─── RECORDS TO PROCESS
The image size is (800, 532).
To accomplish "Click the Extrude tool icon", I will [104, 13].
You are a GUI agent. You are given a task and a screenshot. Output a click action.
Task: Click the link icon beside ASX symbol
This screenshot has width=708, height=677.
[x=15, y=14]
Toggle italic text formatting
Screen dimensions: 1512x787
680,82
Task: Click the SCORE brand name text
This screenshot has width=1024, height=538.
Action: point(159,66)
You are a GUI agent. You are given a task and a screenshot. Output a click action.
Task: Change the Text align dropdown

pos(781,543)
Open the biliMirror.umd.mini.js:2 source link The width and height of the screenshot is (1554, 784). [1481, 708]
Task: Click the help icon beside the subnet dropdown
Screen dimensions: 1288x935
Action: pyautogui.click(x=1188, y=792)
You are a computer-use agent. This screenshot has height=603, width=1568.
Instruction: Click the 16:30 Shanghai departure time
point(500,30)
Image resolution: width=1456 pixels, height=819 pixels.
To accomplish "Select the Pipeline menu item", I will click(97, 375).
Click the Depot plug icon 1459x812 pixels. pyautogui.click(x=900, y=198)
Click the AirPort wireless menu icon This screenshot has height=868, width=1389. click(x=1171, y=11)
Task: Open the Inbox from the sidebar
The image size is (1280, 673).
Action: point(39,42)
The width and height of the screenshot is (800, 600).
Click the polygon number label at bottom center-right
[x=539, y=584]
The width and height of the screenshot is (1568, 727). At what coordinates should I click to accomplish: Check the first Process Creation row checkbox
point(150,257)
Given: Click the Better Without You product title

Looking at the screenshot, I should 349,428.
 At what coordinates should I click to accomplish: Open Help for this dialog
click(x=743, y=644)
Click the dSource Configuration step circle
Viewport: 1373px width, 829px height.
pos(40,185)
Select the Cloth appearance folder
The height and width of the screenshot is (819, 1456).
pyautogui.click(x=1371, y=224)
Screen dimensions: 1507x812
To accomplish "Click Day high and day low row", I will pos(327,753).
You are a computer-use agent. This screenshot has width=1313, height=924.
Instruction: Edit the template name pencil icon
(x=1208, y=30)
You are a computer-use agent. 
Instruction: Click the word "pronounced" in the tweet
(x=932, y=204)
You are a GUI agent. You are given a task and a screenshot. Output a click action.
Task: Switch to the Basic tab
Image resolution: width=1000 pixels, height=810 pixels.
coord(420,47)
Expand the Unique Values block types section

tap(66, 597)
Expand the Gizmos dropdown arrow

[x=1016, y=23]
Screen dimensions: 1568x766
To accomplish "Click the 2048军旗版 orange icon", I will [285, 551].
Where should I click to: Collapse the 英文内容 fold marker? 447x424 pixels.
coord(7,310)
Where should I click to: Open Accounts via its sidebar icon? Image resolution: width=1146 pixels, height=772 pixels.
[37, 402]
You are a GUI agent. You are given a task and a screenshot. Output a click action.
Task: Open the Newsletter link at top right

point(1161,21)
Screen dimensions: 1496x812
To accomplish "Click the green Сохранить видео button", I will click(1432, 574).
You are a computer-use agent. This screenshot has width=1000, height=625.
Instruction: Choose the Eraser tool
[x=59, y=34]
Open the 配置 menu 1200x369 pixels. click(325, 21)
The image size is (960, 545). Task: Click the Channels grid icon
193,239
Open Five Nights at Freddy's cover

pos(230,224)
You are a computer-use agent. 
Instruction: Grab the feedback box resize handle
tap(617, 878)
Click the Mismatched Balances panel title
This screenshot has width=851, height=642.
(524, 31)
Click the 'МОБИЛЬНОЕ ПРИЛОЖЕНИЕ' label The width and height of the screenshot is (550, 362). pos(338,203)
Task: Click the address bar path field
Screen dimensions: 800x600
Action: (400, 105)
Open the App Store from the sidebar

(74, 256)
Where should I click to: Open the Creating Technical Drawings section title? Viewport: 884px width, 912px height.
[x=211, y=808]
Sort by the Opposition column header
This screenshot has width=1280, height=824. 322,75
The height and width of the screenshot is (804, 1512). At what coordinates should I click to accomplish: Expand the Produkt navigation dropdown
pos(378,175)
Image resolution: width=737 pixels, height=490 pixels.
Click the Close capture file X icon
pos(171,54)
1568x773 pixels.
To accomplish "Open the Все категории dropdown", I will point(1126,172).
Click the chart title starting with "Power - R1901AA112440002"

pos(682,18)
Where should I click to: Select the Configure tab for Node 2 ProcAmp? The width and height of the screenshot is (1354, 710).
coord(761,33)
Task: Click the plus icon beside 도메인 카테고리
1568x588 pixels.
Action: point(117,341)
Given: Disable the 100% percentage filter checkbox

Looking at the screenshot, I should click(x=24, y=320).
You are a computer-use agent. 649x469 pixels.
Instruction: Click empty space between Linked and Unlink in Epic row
──────
THE REQUEST: Convert every line of the items above into a two-column Markdown table headed Row and Line, numbering the rows in order and leaving out blank lines.

FULL RESPONSE:
| Row | Line |
|---|---|
| 1 | The image size is (800, 532). |
| 2 | To accomplish "Click the Extrude tool icon", I will [104, 13]. |
| 3 | You are a GUI agent. You are given a task and a screenshot. Output a click action. |
| 4 | Task: Click the link icon beside ASX symbol |
| 5 | This screenshot has width=708, height=677. |
| 6 | [x=15, y=14] |
| 7 | Toggle italic text formatting |
| 8 | Screen dimensions: 1512x787 |
| 9 | 680,82 |
| 10 | Task: Click the SCORE brand name text |
| 11 | This screenshot has width=1024, height=538. |
| 12 | Action: point(159,66) |
| 13 | You are a GUI agent. You are given a task and a screenshot. Output a click action. |
| 14 | Task: Change the Text align dropdown |
| 15 | pos(781,543) |
| 16 | Open the biliMirror.umd.mini.js:2 source link The width and height of the screenshot is (1554, 784). [1481, 708] |
| 17 | Task: Click the help icon beside the subnet dropdown |
| 18 | Screen dimensions: 1288x935 |
| 19 | Action: pyautogui.click(x=1188, y=792) |
| 20 | You are a computer-use agent. This screenshot has height=603, width=1568. |
| 21 | Instruction: Click the 16:30 Shanghai departure time |
| 22 | point(500,30) |
| 23 | Image resolution: width=1456 pixels, height=819 pixels. |
| 24 | To accomplish "Select the Pipeline menu item", I will click(97, 375). |
| 25 | Click the Depot plug icon 1459x812 pixels. pyautogui.click(x=900, y=198) |
| 26 | Click the AirPort wireless menu icon This screenshot has height=868, width=1389. click(x=1171, y=11) |
| 27 | Task: Open the Inbox from the sidebar |
| 28 | The image size is (1280, 673). |
| 29 | Action: point(39,42) |
| 30 | The width and height of the screenshot is (800, 600). |
| 31 | Click the polygon number label at bottom center-right |
| 32 | [x=539, y=584] |
| 33 | The width and height of the screenshot is (1568, 727). At what coordinates should I click to accomplish: Check the first Process Creation row checkbox |
| 34 | point(150,257) |
| 35 | Given: Click the Better Without You product title |
| 36 | Looking at the screenshot, I should 349,428. |
| 37 |  At what coordinates should I click to accomplish: Open Help for this dialog |
| 38 | click(x=743, y=644) |
| 39 | Click the dSource Configuration step circle |
| 40 | Viewport: 1373px width, 829px height. |
| 41 | pos(40,185) |
| 42 | Select the Cloth appearance folder |
| 43 | The height and width of the screenshot is (819, 1456). |
| 44 | pyautogui.click(x=1371, y=224) |
| 45 | Screen dimensions: 1507x812 |
| 46 | To accomplish "Click Day high and day low row", I will pos(327,753). |
| 47 | You are a computer-use agent. This screenshot has width=1313, height=924. |
| 48 | Instruction: Edit the template name pencil icon |
| 49 | (x=1208, y=30) |
| 50 | You are a computer-use agent.  |
| 51 | Instruction: Click the word "pronounced" in the tweet |
| 52 | (x=932, y=204) |
| 53 | You are a GUI agent. You are given a task and a screenshot. Output a click action. |
| 54 | Task: Switch to the Basic tab |
| 55 | Image resolution: width=1000 pixels, height=810 pixels. |
| 56 | coord(420,47) |
| 57 | Expand the Unique Values block types section |
| 58 | tap(66, 597) |
| 59 | Expand the Gizmos dropdown arrow |
| 60 | [x=1016, y=23] |
| 61 | Screen dimensions: 1568x766 |
| 62 | To accomplish "Click the 2048军旗版 orange icon", I will [285, 551]. |
| 63 | Where should I click to: Collapse the 英文内容 fold marker? 447x424 pixels. |
| 64 | coord(7,310) |
| 65 | Where should I click to: Open Accounts via its sidebar icon? Image resolution: width=1146 pixels, height=772 pixels. |
| 66 | [37, 402] |
| 67 | You are a GUI agent. You are given a task and a screenshot. Output a click action. |
| 68 | Task: Open the Newsletter link at top right |
| 69 | point(1161,21) |
| 70 | Screen dimensions: 1496x812 |
| 71 | To accomplish "Click the green Сохранить видео button", I will click(1432, 574). |
| 72 | You are a computer-use agent. This screenshot has width=1000, height=625. |
| 73 | Instruction: Choose the Eraser tool |
| 74 | [x=59, y=34] |
| 75 | Open the 配置 menu 1200x369 pixels. click(325, 21) |
| 76 | The image size is (960, 545). Task: Click the Channels grid icon |
| 77 | 193,239 |
| 78 | Open Five Nights at Freddy's cover |
| 79 | pos(230,224) |
| 80 | You are a computer-use agent.  |
| 81 | Instruction: Grab the feedback box resize handle |
| 82 | tap(617, 878) |
| 83 | Click the Mismatched Balances panel title |
| 84 | This screenshot has width=851, height=642. |
| 85 | (524, 31) |
| 86 | Click the 'МОБИЛЬНОЕ ПРИЛОЖЕНИЕ' label The width and height of the screenshot is (550, 362). pos(338,203) |
| 87 | Task: Click the address bar path field |
| 88 | Screen dimensions: 800x600 |
| 89 | Action: (400, 105) |
| 90 | Open the App Store from the sidebar |
| 91 | (74, 256) |
| 92 | Where should I click to: Open the Creating Technical Drawings section title? Viewport: 884px width, 912px height. |
| 93 | [x=211, y=808] |
| 94 | Sort by the Opposition column header |
| 95 | This screenshot has width=1280, height=824. 322,75 |
| 96 | The height and width of the screenshot is (804, 1512). At what coordinates should I click to accomplish: Expand the Produkt navigation dropdown |
| 97 | pos(378,175) |
| 98 | Image resolution: width=737 pixels, height=490 pixels. |
| 99 | Click the Close capture file X icon |
| 100 | pos(171,54) |
| 101 | 1568x773 pixels. |
| 102 | To accomplish "Open the Все категории dropdown", I will point(1126,172). |
| 103 | Click the chart title starting with "Power - R1901AA112440002" |
| 104 | pos(682,18) |
| 105 | Where should I click to: Select the Configure tab for Node 2 ProcAmp? The width and height of the screenshot is (1354, 710). |
| 106 | coord(761,33) |
| 107 | Task: Click the plus icon beside 도메인 카테고리 |
| 108 | 1568x588 pixels. |
| 109 | Action: point(117,341) |
| 110 | Given: Disable the 100% percentage filter checkbox |
| 111 | Looking at the screenshot, I should click(x=24, y=320). |
| 112 | You are a computer-use agent. 649x469 pixels. |
| 113 | Instruction: Click empty space between Linked and Unlink in Epic row |